Output the full listing verbatim.

-*-

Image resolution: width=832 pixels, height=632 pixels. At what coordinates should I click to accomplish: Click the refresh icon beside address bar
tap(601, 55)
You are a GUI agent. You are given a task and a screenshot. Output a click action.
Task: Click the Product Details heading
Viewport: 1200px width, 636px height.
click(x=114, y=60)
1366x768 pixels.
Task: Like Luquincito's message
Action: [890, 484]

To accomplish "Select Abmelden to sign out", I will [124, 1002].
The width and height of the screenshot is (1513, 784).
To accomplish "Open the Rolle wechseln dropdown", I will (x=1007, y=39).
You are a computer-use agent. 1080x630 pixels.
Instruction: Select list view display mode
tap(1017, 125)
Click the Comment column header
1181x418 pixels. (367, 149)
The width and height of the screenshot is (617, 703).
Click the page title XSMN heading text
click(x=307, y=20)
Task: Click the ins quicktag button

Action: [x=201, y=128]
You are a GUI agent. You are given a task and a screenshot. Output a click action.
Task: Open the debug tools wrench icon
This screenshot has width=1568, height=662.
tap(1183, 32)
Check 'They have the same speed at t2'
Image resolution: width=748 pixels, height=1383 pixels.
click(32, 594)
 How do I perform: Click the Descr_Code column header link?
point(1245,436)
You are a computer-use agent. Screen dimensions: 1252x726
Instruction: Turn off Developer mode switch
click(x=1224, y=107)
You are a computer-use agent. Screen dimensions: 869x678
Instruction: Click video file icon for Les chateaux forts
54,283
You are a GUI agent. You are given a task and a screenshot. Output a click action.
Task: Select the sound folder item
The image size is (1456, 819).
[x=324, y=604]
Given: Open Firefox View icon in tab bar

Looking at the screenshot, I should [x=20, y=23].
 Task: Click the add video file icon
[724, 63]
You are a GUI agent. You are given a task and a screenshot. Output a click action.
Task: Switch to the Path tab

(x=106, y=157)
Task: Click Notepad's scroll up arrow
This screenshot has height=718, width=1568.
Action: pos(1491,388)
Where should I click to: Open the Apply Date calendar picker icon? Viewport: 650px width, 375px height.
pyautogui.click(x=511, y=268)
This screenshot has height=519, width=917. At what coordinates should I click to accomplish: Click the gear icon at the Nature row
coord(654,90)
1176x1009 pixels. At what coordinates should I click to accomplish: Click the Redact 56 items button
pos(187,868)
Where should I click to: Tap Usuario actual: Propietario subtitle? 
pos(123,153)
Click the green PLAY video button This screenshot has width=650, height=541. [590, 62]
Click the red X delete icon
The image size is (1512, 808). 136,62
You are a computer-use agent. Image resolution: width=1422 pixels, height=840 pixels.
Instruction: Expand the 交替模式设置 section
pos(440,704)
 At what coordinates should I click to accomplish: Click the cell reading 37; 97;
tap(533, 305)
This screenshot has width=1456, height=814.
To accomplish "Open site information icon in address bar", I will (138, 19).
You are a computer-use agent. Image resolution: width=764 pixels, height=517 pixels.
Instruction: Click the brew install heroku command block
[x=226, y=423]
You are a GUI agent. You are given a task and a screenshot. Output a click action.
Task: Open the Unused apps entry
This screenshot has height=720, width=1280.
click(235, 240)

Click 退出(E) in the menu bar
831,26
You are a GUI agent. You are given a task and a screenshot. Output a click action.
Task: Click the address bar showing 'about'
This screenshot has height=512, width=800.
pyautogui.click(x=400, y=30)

-*-

> _Result_
Image resolution: width=832 pixels, height=632 pixels. At what coordinates should I click to accomplish: Click the refresh icon beside address bar
tap(601, 55)
You are a GUI agent. You are given a task and a screenshot. Output a click action.
Task: Click the Product Details heading
Viewport: 1200px width, 636px height.
click(x=114, y=60)
1366x768 pixels.
Task: Like Luquincito's message
Action: [890, 484]

To accomplish "Select Abmelden to sign out", I will [124, 1002].
The width and height of the screenshot is (1513, 784).
To accomplish "Open the Rolle wechseln dropdown", I will (x=1007, y=39).
You are a computer-use agent. 1080x630 pixels.
Instruction: Select list view display mode
tap(1017, 125)
Click the Comment column header
1181x418 pixels. (367, 149)
The width and height of the screenshot is (617, 703).
Click the page title XSMN heading text
click(x=307, y=20)
Task: Click the ins quicktag button

Action: [x=201, y=128]
You are a GUI agent. You are given a task and a screenshot. Output a click action.
Task: Open the debug tools wrench icon
This screenshot has width=1568, height=662.
tap(1183, 32)
Check 'They have the same speed at t2'
Image resolution: width=748 pixels, height=1383 pixels.
click(32, 594)
 How do I perform: Click the Descr_Code column header link?
point(1245,436)
You are a computer-use agent. Screen dimensions: 1252x726
Instruction: Turn off Developer mode switch
click(x=1224, y=107)
You are a computer-use agent. Screen dimensions: 869x678
Instruction: Click video file icon for Les chateaux forts
54,283
You are a GUI agent. You are given a task and a screenshot. Output a click action.
Task: Select the sound folder item
The image size is (1456, 819).
[x=324, y=604]
Given: Open Firefox View icon in tab bar

Looking at the screenshot, I should [x=20, y=23].
 Task: Click the add video file icon
[724, 63]
You are a GUI agent. You are given a task and a screenshot. Output a click action.
Task: Switch to the Path tab

(x=106, y=157)
Task: Click Notepad's scroll up arrow
This screenshot has height=718, width=1568.
Action: pos(1491,388)
Where should I click to: Open the Apply Date calendar picker icon? Viewport: 650px width, 375px height.
pyautogui.click(x=511, y=268)
This screenshot has height=519, width=917. At what coordinates should I click to accomplish: Click the gear icon at the Nature row
coord(654,90)
1176x1009 pixels. At what coordinates should I click to accomplish: Click the Redact 56 items button
pos(187,868)
Where should I click to: Tap Usuario actual: Propietario subtitle? 
pos(123,153)
Click the green PLAY video button This screenshot has width=650, height=541. [590, 62]
Click the red X delete icon
The image size is (1512, 808). 136,62
You are a computer-use agent. Image resolution: width=1422 pixels, height=840 pixels.
Instruction: Expand the 交替模式设置 section
pos(440,704)
 At what coordinates should I click to accomplish: Click the cell reading 37; 97;
tap(533, 305)
This screenshot has width=1456, height=814.
To accomplish "Open site information icon in address bar", I will (138, 19).
You are a computer-use agent. Image resolution: width=764 pixels, height=517 pixels.
Instruction: Click the brew install heroku command block
[x=226, y=423]
You are a GUI agent. You are given a task and a screenshot. Output a click action.
Task: Open the Unused apps entry
This screenshot has height=720, width=1280.
click(235, 240)

Click 退出(E) in the menu bar
831,26
You are a GUI agent. You are given a task and a screenshot. Output a click action.
Task: Click the address bar showing 'about'
This screenshot has height=512, width=800.
pyautogui.click(x=400, y=30)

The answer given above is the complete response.